Rows of pointing data:
————

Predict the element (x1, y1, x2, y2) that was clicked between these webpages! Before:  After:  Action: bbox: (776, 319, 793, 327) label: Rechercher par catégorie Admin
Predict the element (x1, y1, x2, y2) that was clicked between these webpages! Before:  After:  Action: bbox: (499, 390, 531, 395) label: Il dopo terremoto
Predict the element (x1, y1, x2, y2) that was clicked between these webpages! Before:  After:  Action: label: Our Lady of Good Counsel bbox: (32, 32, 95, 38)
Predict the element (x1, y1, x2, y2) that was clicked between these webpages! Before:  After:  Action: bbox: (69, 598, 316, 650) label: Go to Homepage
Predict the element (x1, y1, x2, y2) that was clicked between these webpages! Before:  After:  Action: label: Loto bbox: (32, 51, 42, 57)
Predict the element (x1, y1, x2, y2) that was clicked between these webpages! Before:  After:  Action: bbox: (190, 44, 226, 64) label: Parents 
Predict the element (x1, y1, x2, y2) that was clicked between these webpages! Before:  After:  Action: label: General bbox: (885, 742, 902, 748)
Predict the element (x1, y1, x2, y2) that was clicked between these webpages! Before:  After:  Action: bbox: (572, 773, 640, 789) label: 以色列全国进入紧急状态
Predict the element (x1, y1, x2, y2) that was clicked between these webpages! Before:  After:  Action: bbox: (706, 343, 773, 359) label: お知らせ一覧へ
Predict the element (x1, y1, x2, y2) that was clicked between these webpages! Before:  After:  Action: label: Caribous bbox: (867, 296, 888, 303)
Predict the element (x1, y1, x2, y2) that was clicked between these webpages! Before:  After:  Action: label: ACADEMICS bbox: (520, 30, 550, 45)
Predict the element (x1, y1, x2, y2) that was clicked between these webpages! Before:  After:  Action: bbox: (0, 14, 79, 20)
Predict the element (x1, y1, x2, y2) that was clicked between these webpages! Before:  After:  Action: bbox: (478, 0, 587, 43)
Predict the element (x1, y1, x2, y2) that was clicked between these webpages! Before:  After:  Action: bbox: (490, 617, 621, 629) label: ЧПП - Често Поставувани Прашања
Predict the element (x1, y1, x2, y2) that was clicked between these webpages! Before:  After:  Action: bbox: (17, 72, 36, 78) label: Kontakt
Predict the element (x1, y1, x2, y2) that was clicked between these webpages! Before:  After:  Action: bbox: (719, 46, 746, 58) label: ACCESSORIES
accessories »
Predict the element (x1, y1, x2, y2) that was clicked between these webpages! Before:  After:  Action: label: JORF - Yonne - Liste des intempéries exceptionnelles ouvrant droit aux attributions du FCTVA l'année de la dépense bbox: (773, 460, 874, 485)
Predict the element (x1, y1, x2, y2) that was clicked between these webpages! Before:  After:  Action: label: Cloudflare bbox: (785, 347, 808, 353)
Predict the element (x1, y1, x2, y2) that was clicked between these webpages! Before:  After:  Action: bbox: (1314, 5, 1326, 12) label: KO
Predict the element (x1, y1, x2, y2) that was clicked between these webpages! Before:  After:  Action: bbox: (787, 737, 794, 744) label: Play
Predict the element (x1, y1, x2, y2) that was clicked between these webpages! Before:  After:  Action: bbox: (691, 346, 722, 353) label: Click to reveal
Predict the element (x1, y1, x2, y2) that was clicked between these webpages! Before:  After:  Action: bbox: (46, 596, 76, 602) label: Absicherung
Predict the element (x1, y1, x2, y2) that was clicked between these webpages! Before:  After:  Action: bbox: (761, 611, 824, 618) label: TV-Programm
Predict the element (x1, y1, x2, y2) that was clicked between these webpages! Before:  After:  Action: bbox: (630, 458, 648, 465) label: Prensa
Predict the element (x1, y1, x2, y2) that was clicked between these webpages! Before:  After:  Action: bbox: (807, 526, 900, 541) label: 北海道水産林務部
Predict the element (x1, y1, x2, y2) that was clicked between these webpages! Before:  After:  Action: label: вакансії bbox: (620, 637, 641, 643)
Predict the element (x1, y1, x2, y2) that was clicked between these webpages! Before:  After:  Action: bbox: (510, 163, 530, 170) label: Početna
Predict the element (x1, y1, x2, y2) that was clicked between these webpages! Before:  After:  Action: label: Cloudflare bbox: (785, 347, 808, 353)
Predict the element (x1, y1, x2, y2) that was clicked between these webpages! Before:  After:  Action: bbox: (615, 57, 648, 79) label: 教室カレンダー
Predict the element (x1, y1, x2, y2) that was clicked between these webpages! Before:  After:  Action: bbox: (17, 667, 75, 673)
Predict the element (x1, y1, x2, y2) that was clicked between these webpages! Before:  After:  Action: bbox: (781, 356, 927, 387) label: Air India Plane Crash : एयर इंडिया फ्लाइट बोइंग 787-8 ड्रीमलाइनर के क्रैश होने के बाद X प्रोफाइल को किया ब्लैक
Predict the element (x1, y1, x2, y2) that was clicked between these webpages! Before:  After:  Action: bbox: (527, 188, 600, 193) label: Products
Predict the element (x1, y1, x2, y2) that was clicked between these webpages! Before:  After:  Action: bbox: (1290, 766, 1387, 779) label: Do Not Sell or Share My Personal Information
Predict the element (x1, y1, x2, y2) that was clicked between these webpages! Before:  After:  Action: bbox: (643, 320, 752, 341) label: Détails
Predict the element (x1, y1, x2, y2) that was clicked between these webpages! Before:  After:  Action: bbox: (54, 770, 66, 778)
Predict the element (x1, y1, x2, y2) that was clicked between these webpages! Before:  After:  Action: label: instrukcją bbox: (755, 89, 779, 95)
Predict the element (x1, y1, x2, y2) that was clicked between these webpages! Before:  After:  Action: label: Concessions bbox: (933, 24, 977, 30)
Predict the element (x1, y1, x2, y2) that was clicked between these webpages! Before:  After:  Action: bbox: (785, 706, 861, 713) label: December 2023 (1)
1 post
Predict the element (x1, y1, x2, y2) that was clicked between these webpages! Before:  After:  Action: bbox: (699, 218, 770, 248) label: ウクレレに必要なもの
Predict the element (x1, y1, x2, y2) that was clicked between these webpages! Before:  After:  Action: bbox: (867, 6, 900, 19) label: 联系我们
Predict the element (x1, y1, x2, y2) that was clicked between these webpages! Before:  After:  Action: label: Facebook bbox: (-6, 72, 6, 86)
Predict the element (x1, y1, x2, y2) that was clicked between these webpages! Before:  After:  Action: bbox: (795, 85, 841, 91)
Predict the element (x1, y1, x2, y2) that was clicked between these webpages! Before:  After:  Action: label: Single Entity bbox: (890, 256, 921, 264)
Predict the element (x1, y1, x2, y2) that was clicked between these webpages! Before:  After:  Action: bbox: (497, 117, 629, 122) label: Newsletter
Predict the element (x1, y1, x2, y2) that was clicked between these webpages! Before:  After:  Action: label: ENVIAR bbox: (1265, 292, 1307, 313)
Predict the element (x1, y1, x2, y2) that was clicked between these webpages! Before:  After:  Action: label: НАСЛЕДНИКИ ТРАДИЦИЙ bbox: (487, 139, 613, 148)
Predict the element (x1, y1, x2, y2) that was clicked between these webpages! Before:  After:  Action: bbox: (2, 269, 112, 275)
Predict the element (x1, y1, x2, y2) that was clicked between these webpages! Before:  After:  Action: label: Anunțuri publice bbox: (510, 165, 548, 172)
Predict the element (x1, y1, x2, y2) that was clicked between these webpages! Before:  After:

————

Objective:
Update every line of the listing by changing "webpages" to "web pages". Leave all other text unchanged.

Task output:
Predict the element (x1, y1, x2, y2) that was clicked between these web pages! Before:  After:  Action: bbox: (776, 319, 793, 327) label: Rechercher par catégorie Admin
Predict the element (x1, y1, x2, y2) that was clicked between these web pages! Before:  After:  Action: bbox: (499, 390, 531, 395) label: Il dopo terremoto
Predict the element (x1, y1, x2, y2) that was clicked between these web pages! Before:  After:  Action: label: Our Lady of Good Counsel bbox: (32, 32, 95, 38)
Predict the element (x1, y1, x2, y2) that was clicked between these web pages! Before:  After:  Action: bbox: (69, 598, 316, 650) label: Go to Homepage
Predict the element (x1, y1, x2, y2) that was clicked between these web pages! Before:  After:  Action: label: Loto bbox: (32, 51, 42, 57)
Predict the element (x1, y1, x2, y2) that was clicked between these web pages! Before:  After:  Action: bbox: (190, 44, 226, 64) label: Parents 
Predict the element (x1, y1, x2, y2) that was clicked between these web pages! Before:  After:  Action: label: General bbox: (885, 742, 902, 748)
Predict the element (x1, y1, x2, y2) that was clicked between these web pages! Before:  After:  Action: bbox: (572, 773, 640, 789) label: 以色列全国进入紧急状态
Predict the element (x1, y1, x2, y2) that was clicked between these web pages! Before:  After:  Action: bbox: (706, 343, 773, 359) label: お知らせ一覧へ
Predict the element (x1, y1, x2, y2) that was clicked between these web pages! Before:  After:  Action: label: Caribous bbox: (867, 296, 888, 303)
Predict the element (x1, y1, x2, y2) that was clicked between these web pages! Before:  After:  Action: label: ACADEMICS bbox: (520, 30, 550, 45)
Predict the element (x1, y1, x2, y2) that was clicked between these web pages! Before:  After:  Action: bbox: (0, 14, 79, 20)
Predict the element (x1, y1, x2, y2) that was clicked between these web pages! Before:  After:  Action: bbox: (478, 0, 587, 43)
Predict the element (x1, y1, x2, y2) that was clicked between these web pages! Before:  After:  Action: bbox: (490, 617, 621, 629) label: ЧПП - Често Поставувани Прашања
Predict the element (x1, y1, x2, y2) that was clicked between these web pages! Before:  After:  Action: bbox: (17, 72, 36, 78) label: Kontakt
Predict the element (x1, y1, x2, y2) that was clicked between these web pages! Before:  After:  Action: bbox: (719, 46, 746, 58) label: ACCESSORIES
accessories »
Predict the element (x1, y1, x2, y2) that was clicked between these web pages! Before:  After:  Action: label: JORF - Yonne - Liste des intempéries exceptionnelles ouvrant droit aux attributions du FCTVA l'année de la dépense bbox: (773, 460, 874, 485)
Predict the element (x1, y1, x2, y2) that was clicked between these web pages! Before:  After:  Action: label: Cloudflare bbox: (785, 347, 808, 353)
Predict the element (x1, y1, x2, y2) that was clicked between these web pages! Before:  After:  Action: bbox: (1314, 5, 1326, 12) label: KO
Predict the element (x1, y1, x2, y2) that was clicked between these web pages! Before:  After:  Action: bbox: (787, 737, 794, 744) label: Play
Predict the element (x1, y1, x2, y2) that was clicked between these web pages! Before:  After:  Action: bbox: (691, 346, 722, 353) label: Click to reveal
Predict the element (x1, y1, x2, y2) that was clicked between these web pages! Before:  After:  Action: bbox: (46, 596, 76, 602) label: Absicherung
Predict the element (x1, y1, x2, y2) that was clicked between these web pages! Before:  After:  Action: bbox: (761, 611, 824, 618) label: TV-Programm
Predict the element (x1, y1, x2, y2) that was clicked between these web pages! Before:  After:  Action: bbox: (630, 458, 648, 465) label: Prensa
Predict the element (x1, y1, x2, y2) that was clicked between these web pages! Before:  After:  Action: bbox: (807, 526, 900, 541) label: 北海道水産林務部
Predict the element (x1, y1, x2, y2) that was clicked between these web pages! Before:  After:  Action: label: вакансії bbox: (620, 637, 641, 643)
Predict the element (x1, y1, x2, y2) that was clicked between these web pages! Before:  After:  Action: bbox: (510, 163, 530, 170) label: Početna
Predict the element (x1, y1, x2, y2) that was clicked between these web pages! Before:  After:  Action: label: Cloudflare bbox: (785, 347, 808, 353)
Predict the element (x1, y1, x2, y2) that was clicked between these web pages! Before:  After:  Action: bbox: (615, 57, 648, 79) label: 教室カレンダー
Predict the element (x1, y1, x2, y2) that was clicked between these web pages! Before:  After:  Action: bbox: (17, 667, 75, 673)
Predict the element (x1, y1, x2, y2) that was clicked between these web pages! Before:  After:  Action: bbox: (781, 356, 927, 387) label: Air India Plane Crash : एयर इंडिया फ्लाइट बोइंग 787-8 ड्रीमलाइनर के क्रैश होने के बाद X प्रोफाइल को किया ब्लैक
Predict the element (x1, y1, x2, y2) that was clicked between these web pages! Before:  After:  Action: bbox: (527, 188, 600, 193) label: Products
Predict the element (x1, y1, x2, y2) that was clicked between these web pages! Before:  After:  Action: bbox: (1290, 766, 1387, 779) label: Do Not Sell or Share My Personal Information
Predict the element (x1, y1, x2, y2) that was clicked between these web pages! Before:  After:  Action: bbox: (643, 320, 752, 341) label: Détails
Predict the element (x1, y1, x2, y2) that was clicked between these web pages! Before:  After:  Action: bbox: (54, 770, 66, 778)
Predict the element (x1, y1, x2, y2) that was clicked between these web pages! Before:  After:  Action: label: instrukcją bbox: (755, 89, 779, 95)
Predict the element (x1, y1, x2, y2) that was clicked between these web pages! Before:  After:  Action: label: Concessions bbox: (933, 24, 977, 30)
Predict the element (x1, y1, x2, y2) that was clicked between these web pages! Before:  After:  Action: bbox: (785, 706, 861, 713) label: December 2023 (1)
1 post
Predict the element (x1, y1, x2, y2) that was clicked between these web pages! Before:  After:  Action: bbox: (699, 218, 770, 248) label: ウクレレに必要なもの
Predict the element (x1, y1, x2, y2) that was clicked between these web pages! Before:  After:  Action: bbox: (867, 6, 900, 19) label: 联系我们
Predict the element (x1, y1, x2, y2) that was clicked between these web pages! Before:  After:  Action: label: Facebook bbox: (-6, 72, 6, 86)
Predict the element (x1, y1, x2, y2) that was clicked between these web pages! Before:  After:  Action: bbox: (795, 85, 841, 91)
Predict the element (x1, y1, x2, y2) that was clicked between these web pages! Before:  After:  Action: label: Single Entity bbox: (890, 256, 921, 264)
Predict the element (x1, y1, x2, y2) that was clicked between these web pages! Before:  After:  Action: bbox: (497, 117, 629, 122) label: Newsletter
Predict the element (x1, y1, x2, y2) that was clicked between these web pages! Before:  After:  Action: label: ENVIAR bbox: (1265, 292, 1307, 313)
Predict the element (x1, y1, x2, y2) that was clicked between these web pages! Before:  After:  Action: label: НАСЛЕДНИКИ ТРАДИЦИЙ bbox: (487, 139, 613, 148)
Predict the element (x1, y1, x2, y2) that was clicked between these web pages! Before:  After:  Action: bbox: (2, 269, 112, 275)
Predict the element (x1, y1, x2, y2) that was clicked between these web pages! Before:  After:  Action: label: Anunțuri publice bbox: (510, 165, 548, 172)
Predict the element (x1, y1, x2, y2) that was clicked between these web pages! Before:  After:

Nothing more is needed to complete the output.